La cicatriz tiene un precio invaluable: te da el poder de vivir y agradecer el poder ser feliz

La cicatriz tiene un precio invaluable: te da el poder de vivir y agradecer el poder ser feliz

Por: Lenonardo Melo

Mi hijo nació con un padecimiento muy severo en el corazón y a los días de nacido, nuestras visitas al hospital y al área de terapia intensiva parecían interminables.

Después de varios meses y de estudios, los doctores de Leo se acercaron a nosotros y prácticamente desahuciaron la vida de mi hijo al decirnos que que teníamos que cruzar la frontera para que Leo pudiera sobrevivir. Buscamos una opción en el estado de Arizona donde encontramos un médico especialista en el padecimiento corazón de Leo  y él nos canalizó con el doctor Pedro del Nido en Boston.  Enviamos toda la información solicitada por el hospital y ahí existía la esperanza para salvar la vida de mi hijo, la cual dependía de pagar $400,000 dólares.

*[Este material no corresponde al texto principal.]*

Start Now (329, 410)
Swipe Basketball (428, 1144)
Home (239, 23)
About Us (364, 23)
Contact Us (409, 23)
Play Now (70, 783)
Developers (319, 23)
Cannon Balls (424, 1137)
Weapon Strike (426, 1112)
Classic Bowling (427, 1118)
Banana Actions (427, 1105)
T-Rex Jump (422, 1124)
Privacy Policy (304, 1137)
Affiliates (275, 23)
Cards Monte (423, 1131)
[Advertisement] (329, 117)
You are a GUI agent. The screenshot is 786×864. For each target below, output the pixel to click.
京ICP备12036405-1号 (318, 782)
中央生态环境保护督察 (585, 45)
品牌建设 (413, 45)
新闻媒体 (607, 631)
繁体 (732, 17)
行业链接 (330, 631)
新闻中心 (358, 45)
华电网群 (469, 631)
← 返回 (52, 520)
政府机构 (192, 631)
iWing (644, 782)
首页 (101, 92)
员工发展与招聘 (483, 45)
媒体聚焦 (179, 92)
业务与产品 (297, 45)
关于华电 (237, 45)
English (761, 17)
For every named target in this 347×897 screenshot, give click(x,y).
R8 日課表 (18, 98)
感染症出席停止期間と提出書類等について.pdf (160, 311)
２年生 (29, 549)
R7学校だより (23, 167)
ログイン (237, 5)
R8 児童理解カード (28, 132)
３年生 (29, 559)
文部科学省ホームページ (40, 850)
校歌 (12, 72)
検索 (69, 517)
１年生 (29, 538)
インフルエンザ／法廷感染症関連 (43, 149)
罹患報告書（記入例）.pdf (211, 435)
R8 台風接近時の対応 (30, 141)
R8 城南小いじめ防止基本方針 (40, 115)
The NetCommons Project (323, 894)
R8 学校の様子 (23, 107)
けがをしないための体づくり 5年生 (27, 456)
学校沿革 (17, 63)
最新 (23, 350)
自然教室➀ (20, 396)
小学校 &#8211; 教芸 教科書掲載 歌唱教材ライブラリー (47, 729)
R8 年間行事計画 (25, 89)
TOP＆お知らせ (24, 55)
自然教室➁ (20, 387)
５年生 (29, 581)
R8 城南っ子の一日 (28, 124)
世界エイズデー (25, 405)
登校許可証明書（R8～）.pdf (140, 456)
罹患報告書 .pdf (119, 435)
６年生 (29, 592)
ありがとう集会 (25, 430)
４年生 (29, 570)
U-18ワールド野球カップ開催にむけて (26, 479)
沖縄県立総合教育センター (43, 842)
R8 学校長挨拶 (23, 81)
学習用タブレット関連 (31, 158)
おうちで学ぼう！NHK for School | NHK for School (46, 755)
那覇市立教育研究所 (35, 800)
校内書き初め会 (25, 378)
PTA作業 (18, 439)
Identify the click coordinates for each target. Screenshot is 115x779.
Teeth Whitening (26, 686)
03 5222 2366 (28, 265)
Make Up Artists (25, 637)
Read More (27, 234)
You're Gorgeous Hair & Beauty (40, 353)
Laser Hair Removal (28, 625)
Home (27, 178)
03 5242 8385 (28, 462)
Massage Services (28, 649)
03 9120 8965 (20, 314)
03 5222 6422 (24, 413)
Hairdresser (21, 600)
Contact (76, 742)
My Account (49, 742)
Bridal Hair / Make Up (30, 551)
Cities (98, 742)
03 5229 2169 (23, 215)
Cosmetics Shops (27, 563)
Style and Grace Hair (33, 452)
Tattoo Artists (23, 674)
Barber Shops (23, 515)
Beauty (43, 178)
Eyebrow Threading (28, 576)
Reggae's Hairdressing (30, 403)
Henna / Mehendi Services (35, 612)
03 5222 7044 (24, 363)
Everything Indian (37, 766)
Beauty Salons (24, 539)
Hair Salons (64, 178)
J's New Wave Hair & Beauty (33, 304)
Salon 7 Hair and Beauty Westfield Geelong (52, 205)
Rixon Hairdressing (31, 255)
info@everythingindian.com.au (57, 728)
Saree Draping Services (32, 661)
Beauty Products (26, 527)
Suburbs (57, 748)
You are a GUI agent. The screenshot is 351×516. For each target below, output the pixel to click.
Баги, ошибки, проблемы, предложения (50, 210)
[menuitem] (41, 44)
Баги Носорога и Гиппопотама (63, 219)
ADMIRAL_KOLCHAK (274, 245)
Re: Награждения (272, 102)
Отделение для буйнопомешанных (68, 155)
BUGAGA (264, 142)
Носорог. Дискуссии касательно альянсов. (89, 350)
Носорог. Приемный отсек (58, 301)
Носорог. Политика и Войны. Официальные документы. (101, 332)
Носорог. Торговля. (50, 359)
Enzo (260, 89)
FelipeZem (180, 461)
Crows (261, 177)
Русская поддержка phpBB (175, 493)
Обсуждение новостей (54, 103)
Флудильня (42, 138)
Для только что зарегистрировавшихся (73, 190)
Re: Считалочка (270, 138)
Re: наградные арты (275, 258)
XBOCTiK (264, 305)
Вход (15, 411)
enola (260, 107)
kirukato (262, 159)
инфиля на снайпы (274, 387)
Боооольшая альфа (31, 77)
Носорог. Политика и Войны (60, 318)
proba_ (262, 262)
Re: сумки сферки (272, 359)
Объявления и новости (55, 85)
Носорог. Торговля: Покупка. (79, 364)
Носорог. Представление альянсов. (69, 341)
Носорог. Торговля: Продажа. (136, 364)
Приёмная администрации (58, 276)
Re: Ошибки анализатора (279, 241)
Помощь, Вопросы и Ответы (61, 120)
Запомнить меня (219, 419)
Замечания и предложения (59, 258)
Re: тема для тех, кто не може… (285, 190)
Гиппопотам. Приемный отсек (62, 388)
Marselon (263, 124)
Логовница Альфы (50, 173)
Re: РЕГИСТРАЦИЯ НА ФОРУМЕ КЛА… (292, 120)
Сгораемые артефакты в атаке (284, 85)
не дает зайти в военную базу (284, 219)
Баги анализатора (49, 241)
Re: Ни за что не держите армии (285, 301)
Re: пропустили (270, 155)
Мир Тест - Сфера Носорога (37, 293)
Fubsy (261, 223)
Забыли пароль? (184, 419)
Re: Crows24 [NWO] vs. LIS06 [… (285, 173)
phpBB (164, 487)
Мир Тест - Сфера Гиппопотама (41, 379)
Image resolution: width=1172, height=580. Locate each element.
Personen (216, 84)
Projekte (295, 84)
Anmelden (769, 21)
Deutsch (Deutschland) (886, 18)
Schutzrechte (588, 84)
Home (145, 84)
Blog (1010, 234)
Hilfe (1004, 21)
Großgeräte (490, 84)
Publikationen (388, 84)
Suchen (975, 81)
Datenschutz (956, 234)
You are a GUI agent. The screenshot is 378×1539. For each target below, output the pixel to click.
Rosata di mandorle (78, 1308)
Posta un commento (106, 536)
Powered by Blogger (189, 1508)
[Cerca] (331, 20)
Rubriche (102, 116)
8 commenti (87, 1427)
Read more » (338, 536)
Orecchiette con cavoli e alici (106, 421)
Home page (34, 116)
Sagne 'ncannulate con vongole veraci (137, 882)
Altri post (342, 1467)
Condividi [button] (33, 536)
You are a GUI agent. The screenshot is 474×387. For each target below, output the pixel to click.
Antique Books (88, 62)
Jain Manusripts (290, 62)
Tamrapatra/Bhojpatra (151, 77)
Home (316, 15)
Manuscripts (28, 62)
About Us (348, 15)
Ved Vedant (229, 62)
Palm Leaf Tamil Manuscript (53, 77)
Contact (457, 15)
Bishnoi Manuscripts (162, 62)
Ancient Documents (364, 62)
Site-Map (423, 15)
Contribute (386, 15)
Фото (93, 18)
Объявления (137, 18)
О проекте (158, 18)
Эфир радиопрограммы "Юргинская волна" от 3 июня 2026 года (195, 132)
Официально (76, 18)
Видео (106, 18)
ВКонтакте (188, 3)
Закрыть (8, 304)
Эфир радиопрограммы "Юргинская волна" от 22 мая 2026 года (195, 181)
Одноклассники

Ahí, comenzó todo porque  uno no estudia para ser padre y menos para ser padre de un niño enfermo,  pero cuando la vida te pone en ciertas circunstancias tienes que aprender rápido. De las primeras veces que Leo estuvo internado, recuerdo que mi esposa y yo estábamos sentados cuando  llegó una enfermera a preparar sus medicamentos, cuando repentinamente,  entró el doctor Turner y le pregunta a la enfermera que por qué ella está preparando los medicamentos, que nosotros como padres teníamos que aprender y suministrar siempre los medicamentos de nuestro hijo. Ahí entendí que esto era mi vida de ahora en adelante y cada situación que se presentara tenía que aceptarlo y agradecerle de que mi vida iba en ese sentido .

Para salvar la vida de Leo tuvimos que hacer una campaña para recaudar fondos, misma que superó nuestras expectativas porque se convirtió en una campaña internacional, en donde miles de personas querían saber cómo estaba Leo y cómo le iría en su operación. Se recaudó parte del dinero y salimos a Boston para tener  una valoración para ver si Leo era candidato a la operación. Sorpresivamente, tan pronto llegamos  a Boston ya no nos dejaron regresar , lo operaron y siguieron  días muy difíciles porque el estado de salud de mi hijo, era muy grave e incluso sufrió un paro cardiaco .

De la primera vez que fuimos a Boston al día de hoy,  hemos tenido siete intervenciones entre cirugías con reemplazo valvular y cateterismo.

Hoy Leo tiene cinco años, está en tercero de kinder,  hace deporte y tiene muchos amigos. Para él la cicatriz en el pecho tiene un precio invaluable, él cree que le da poderes:  el poder de vivir,  el poder de agradecer, el poder de servir y sobre todo el poder de ser feliz. 

Nosotros como padres, estamos agradecido también, si bien no fue la  forma en la que nosotros teníamos planeado tener un hijo, este precioso niño nos cambió todo y siempre, nos cambió para bien.